**Problem:**
Set down exactly the lines below, from the one containing "Task: Click the €46 price text" through the final line, and include no others.

┌──

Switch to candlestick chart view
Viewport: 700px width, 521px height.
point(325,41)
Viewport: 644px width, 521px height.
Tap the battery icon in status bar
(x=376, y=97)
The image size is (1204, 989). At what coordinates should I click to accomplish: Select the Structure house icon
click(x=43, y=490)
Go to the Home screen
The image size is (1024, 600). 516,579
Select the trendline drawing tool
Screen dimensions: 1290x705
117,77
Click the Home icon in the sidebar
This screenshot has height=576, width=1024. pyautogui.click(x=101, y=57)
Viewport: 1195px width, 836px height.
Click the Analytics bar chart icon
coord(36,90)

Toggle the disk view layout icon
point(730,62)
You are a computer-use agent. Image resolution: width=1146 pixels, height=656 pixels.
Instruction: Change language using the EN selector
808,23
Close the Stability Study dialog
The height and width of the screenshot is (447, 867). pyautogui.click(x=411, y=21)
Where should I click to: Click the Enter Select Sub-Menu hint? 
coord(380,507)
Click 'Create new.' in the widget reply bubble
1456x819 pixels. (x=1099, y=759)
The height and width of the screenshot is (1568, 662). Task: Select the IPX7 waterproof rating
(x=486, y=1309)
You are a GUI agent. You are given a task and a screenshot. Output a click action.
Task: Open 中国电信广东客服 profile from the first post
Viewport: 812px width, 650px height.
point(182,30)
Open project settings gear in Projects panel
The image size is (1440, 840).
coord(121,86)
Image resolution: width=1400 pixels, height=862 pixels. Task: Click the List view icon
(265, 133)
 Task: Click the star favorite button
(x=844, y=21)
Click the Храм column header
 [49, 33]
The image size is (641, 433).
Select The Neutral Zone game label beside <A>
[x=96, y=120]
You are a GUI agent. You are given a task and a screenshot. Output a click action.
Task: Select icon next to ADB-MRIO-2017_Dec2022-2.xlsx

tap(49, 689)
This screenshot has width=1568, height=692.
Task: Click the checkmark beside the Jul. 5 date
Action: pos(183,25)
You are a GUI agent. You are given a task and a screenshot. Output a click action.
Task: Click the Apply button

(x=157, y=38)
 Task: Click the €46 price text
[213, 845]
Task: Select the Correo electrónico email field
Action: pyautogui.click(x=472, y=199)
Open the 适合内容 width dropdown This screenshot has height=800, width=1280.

└──

**Answer for the task:**
 Task: Click the €46 price text
[213, 845]
Task: Select the Correo electrónico email field
Action: pyautogui.click(x=472, y=199)
Open the 适合内容 width dropdown This screenshot has height=800, width=1280.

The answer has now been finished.